2.1. Multiple Object Tracking

In the booming field of deep learning technology, MOT based on deep learning has better precision and speed balance than traditional MOT. At present, most of the mainstream MOT algorithm framework is based on detection and focuses on data association. The MOT algorithms based on deep learning can be roughly divided into detection-based tracking (DBT) and joint detection tracking (JDT), according to whether the algorithm framework is end-to-end or not [11].

Detection-based tracking is the main method of visual MOT based on deep learning. Deep network detectors such as SSD [12] and YOLO [13] are introduced into visual MOT. However, from the perspective of the structure of the deep neural network, the submodules of DBT, such as feature extraction, can be integrated into the target detection network. Based on the fusion of the neutron modules of DBT, joint detection and tracking, namely the JDT mode, using a deep network framework to achieve visual MOT, is a new trend of the last two years. The JDT class algorithm framework not only reduces the complexity of the DBT class framework, but also improves the accuracy of MOT.

In 2019, Bergmann et al. proposed a new joint detection Tracktor++ framework, which uses a simple and lightweight data association algorithm to match the tracking frame and observation frame, uses a deep detection network to generate the whole tracking sequence result and integrates the two modules of target detection and data association for the first time [14]. Sun et al. also proposed the DAN model [15] in 2019, which learns the compact and comprehensive features of the pre-detected object at multiple abstraction levels and makes a detailed pairing arrangement of these features in any two frames to infer the affinity of the object. In 2020, Gao et al. proposed a real-time target tracking algorithm for manifold twin networks [16], which combines correlation filtering, twin networks and popular information into a three-branch convolutional network to achieve end-to-end real-time tracking. In 2021, Yan et al. proposed an optimized DeepSort vehicle tracking algorithm with Gaussian YOLO v3 as the detector, which significantly improved the vehicle detection accuracy [17]. In 2021, Zhu proposed multi-sensor vehicle tracking based on the federal Kalman filter for vehicle tracking tasks in roadside occlusion scenarios [18] to improve the robustness of the algorithm. In 2022, Song et al. considered probe sampling under multiple roadside equipment units while minimizing sample exchange volume to maximize tracking performance [19]. In the field of vehicle tracking, the appearance and size of the vehicle will change greatly in a short time due to fast speed, the change of the shooting angle, the change of the lens from far to near, from near to far and other objective factors that produce the phenomenon of target deviation. At the same time, the shape and color of the car remain similar and shielded. Bad weather conditions, chaotic backgrounds and changes in lighting conditions between day and night will also affect the vehicle tracking effect.

2.2. Data Association

The data association operation is an important operation to connect different frames with the same target track, which directly affects whether the common target and tracking target can be distinguished correctly. At present, MOT data association methods based on deep learning mostly adopt the cost matrix combining the apparent feature and motion feature. Reasonable data association technology can effectively increase the robustness and accuracy of the algorithm and deal with complex scenes.
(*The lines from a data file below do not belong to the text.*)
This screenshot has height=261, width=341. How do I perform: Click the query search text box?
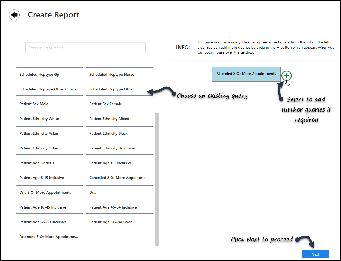[x=85, y=48]
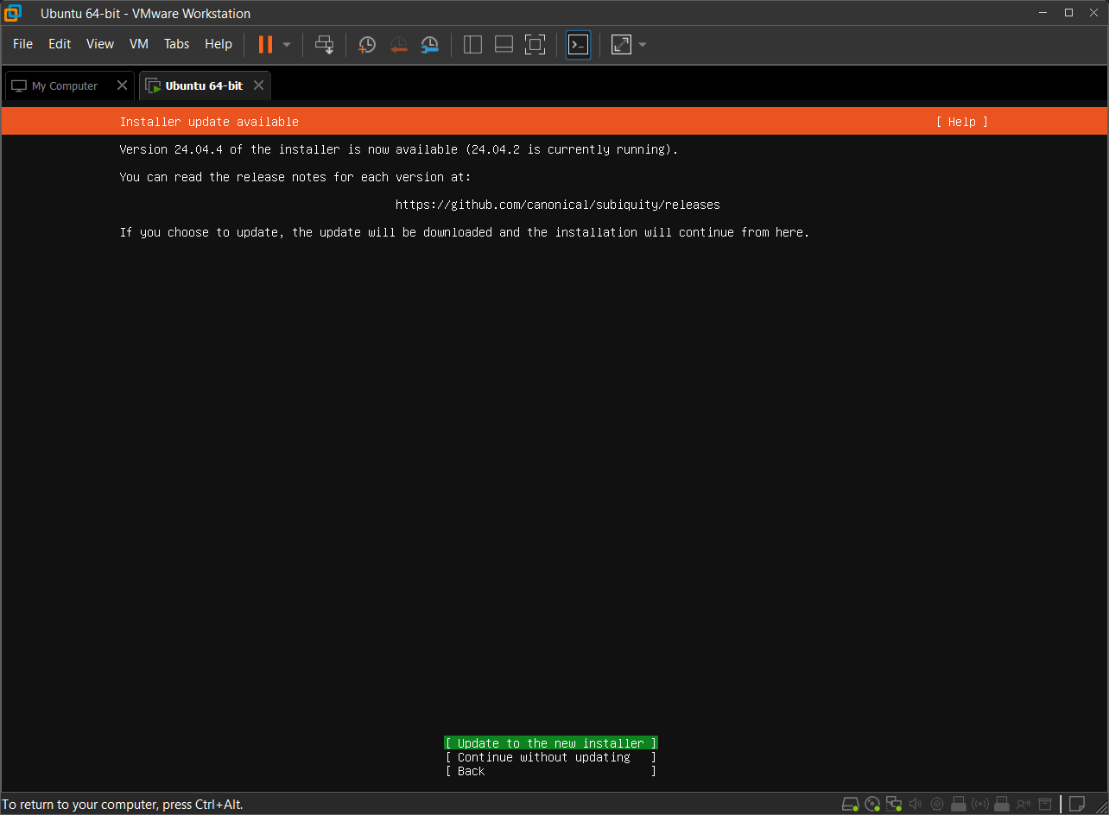This screenshot has width=1109, height=815.
Task: Click the installer Help button
Action: [x=961, y=122]
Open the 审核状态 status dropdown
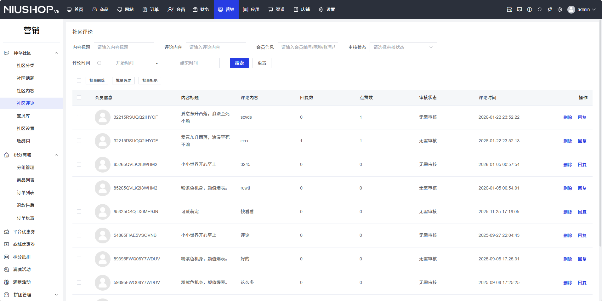The height and width of the screenshot is (301, 602). [403, 47]
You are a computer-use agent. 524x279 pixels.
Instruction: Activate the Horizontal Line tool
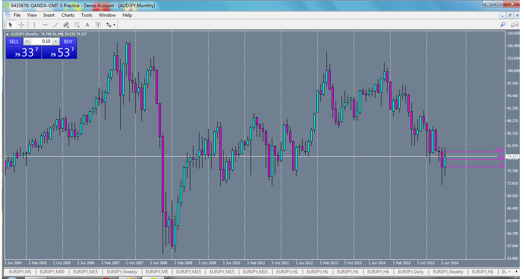(45, 24)
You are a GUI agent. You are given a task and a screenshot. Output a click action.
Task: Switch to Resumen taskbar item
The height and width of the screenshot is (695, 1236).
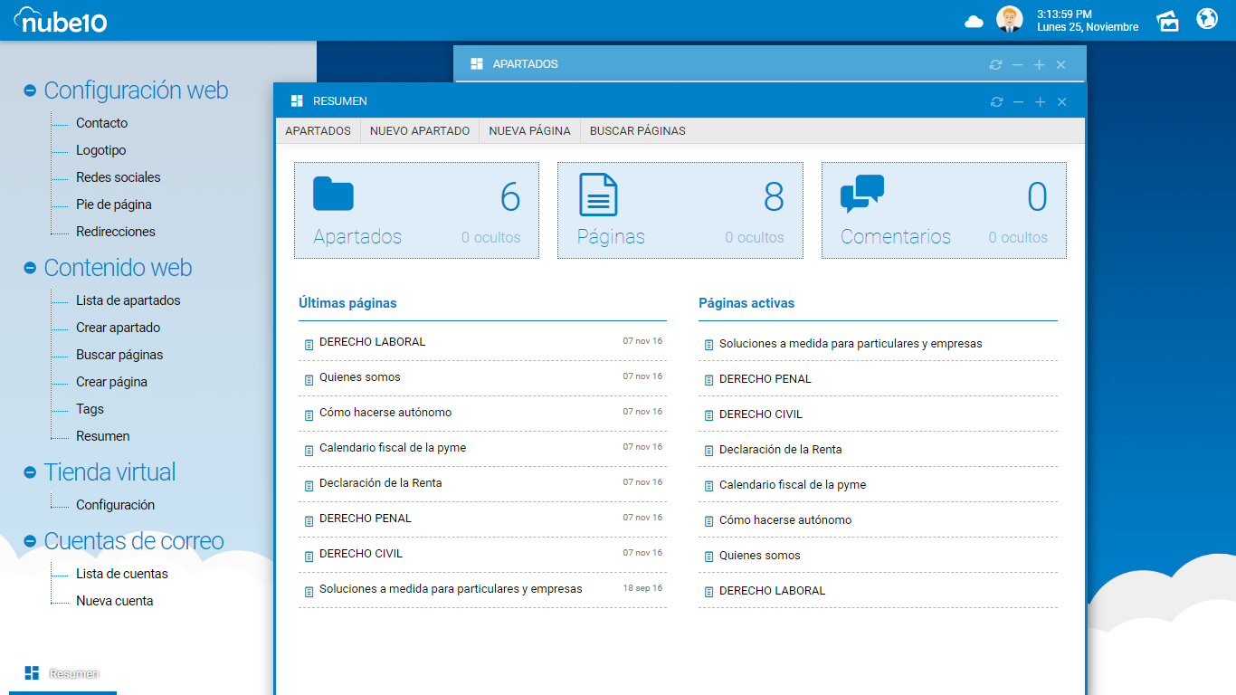pyautogui.click(x=62, y=673)
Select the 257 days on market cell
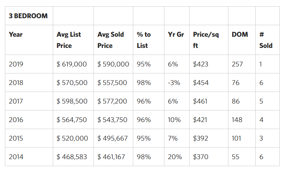The height and width of the screenshot is (171, 285). (237, 64)
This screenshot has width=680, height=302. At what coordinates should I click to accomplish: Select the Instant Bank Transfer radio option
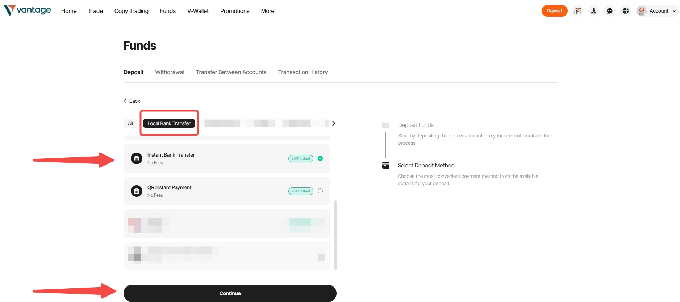320,158
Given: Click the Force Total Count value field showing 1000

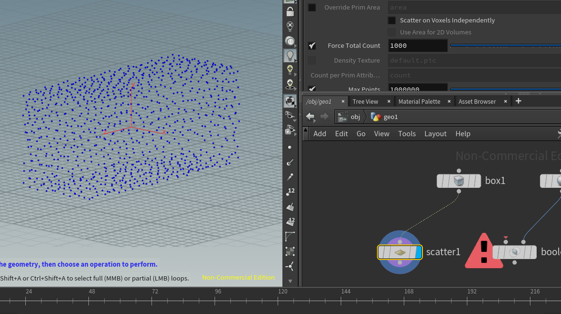Looking at the screenshot, I should click(x=418, y=45).
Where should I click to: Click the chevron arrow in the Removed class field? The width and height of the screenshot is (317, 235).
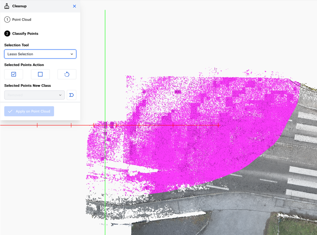[60, 95]
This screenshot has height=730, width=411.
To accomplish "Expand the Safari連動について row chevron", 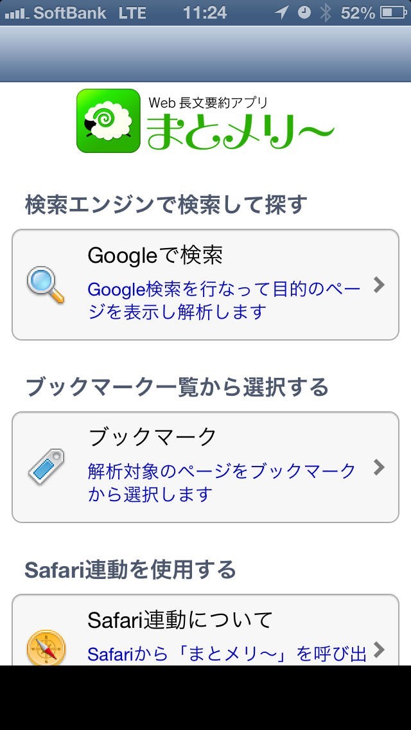I will pos(379,649).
In 2018, Kim et al. proposed a new bilinear LSTM to improve the long-term apparent model, aiming at the difficulty of the previous long-term apparent model to effectively solve the dilemma of serious object occlusion and multiple missed detection. The tracking performance was partially improved, but the spatial-temporal characteristics of the object were not fully learned [20]. Xu directly based the TrctrD15 algorithm, proposed in 2020, on the visual evaluation index characteristics of the multi-target tracking set loss function, designed a deep Hungarian network, entered the distance between the adjacent frame target matrix, directed output to improve the cost of the evaluation index matrix and the training method to improve the multi-target tracking performance. However, the replacement of the Hungarian algorithm with the deep Hungarian network brings more calculations and affects the running speed of the algorithm [21].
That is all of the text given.